TASK BRIEF:
Go to the line containing "Фиалка ЛЕ (29) (78, 359)" in the records below and print it and every following line exactly, on through the line containing "Фиалка АВ-Тепло на душе (190, 1313)", then stop.

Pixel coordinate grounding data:
------

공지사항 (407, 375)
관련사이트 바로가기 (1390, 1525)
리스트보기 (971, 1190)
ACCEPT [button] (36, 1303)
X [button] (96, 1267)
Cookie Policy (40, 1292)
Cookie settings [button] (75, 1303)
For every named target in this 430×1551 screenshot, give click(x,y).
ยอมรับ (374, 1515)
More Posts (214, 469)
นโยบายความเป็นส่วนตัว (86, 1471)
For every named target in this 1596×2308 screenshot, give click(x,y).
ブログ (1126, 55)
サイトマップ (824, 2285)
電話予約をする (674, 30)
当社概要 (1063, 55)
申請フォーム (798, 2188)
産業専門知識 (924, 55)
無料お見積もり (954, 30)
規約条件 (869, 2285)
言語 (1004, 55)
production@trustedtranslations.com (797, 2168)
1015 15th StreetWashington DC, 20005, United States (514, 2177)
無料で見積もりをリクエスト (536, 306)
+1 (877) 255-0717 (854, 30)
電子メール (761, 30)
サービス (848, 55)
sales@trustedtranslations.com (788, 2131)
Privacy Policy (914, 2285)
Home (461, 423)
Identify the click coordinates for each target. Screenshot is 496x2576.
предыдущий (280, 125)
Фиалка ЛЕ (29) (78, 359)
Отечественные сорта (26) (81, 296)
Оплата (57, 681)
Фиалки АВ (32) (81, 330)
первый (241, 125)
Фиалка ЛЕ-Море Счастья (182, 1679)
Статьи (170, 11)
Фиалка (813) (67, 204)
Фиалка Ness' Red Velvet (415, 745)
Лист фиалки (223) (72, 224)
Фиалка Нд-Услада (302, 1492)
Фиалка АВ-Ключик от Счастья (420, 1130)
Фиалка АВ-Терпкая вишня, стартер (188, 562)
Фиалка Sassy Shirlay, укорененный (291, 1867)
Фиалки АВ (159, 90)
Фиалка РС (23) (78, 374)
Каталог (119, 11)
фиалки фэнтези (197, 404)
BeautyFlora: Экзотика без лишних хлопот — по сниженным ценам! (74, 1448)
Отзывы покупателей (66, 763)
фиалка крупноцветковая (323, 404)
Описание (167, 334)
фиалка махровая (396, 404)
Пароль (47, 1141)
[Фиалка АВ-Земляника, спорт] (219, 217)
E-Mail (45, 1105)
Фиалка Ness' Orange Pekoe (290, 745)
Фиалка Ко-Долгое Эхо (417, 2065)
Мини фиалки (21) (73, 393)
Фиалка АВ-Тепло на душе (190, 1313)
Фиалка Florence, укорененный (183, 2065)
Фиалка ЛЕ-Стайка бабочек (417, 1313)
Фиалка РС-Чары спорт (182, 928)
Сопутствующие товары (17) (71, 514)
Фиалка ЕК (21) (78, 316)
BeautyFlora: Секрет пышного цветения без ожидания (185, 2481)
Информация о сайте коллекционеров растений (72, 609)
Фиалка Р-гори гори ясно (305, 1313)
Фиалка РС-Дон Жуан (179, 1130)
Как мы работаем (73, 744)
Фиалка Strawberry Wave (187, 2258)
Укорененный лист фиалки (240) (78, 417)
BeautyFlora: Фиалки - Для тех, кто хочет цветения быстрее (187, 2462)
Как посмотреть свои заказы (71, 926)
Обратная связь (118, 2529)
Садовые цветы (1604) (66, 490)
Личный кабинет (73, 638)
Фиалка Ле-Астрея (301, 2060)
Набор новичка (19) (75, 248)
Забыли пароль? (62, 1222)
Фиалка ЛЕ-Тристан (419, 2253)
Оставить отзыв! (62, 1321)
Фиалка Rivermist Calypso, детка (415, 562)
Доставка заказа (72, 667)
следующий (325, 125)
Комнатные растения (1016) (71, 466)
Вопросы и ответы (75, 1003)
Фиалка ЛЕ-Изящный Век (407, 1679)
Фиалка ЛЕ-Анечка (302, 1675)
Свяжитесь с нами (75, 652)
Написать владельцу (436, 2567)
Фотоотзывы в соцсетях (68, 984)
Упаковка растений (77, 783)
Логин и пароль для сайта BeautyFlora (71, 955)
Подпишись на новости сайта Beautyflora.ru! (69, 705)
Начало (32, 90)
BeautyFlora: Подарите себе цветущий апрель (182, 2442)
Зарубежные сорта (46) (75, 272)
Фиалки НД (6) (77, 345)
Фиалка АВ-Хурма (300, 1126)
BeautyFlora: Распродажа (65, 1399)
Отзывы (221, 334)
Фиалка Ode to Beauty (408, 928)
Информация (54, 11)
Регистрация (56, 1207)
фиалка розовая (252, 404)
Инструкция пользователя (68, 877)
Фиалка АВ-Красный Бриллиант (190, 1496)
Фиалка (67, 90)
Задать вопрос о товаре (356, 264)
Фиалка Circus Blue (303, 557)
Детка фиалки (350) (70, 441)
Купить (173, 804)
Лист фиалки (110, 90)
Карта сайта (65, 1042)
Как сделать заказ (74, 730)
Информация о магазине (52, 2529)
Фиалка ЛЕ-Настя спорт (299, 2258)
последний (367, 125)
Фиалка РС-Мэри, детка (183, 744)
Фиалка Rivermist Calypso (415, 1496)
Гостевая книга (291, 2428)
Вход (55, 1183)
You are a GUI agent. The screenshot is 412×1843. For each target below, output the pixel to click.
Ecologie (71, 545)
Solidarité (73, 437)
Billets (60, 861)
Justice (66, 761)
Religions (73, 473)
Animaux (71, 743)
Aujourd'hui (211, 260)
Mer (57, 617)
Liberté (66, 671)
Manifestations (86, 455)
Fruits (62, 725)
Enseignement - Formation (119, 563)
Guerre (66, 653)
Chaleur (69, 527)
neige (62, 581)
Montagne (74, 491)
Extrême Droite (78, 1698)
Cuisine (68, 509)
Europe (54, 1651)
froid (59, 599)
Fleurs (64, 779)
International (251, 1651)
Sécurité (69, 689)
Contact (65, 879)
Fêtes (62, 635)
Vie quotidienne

------

ANSWER SECTION:
Фиалка ЛЕ (29) (78, 359)
Отечественные сорта (26) (81, 296)
Оплата (57, 681)
Фиалки АВ (32) (81, 330)
первый (241, 125)
Фиалка ЛЕ-Море Счастья (182, 1679)
Статьи (170, 11)
Фиалка (813) (67, 204)
Фиалка Ness' Red Velvet (415, 745)
Лист фиалки (223) (72, 224)
Фиалка Нд-Услада (302, 1492)
Фиалка АВ-Ключик от Счастья (420, 1130)
Фиалка АВ-Терпкая вишня, стартер (188, 562)
Фиалка Sassy Shirlay, укорененный (291, 1867)
Фиалки АВ (159, 90)
Фиалка РС (23) (78, 374)
Каталог (119, 11)
фиалки фэнтези (197, 404)
BeautyFlora: Экзотика без лишних хлопот — по сниженным ценам! (74, 1448)
Отзывы покупателей (66, 763)
фиалка крупноцветковая (323, 404)
Описание (167, 334)
фиалка махровая (396, 404)
Пароль (47, 1141)
[Фиалка АВ-Земляника, спорт] (219, 217)
E-Mail (45, 1105)
Фиалка Ness' Orange Pekoe (290, 745)
Фиалка Ко-Долгое Эхо (417, 2065)
Мини фиалки (21) (73, 393)
Фиалка АВ-Тепло на душе (190, 1313)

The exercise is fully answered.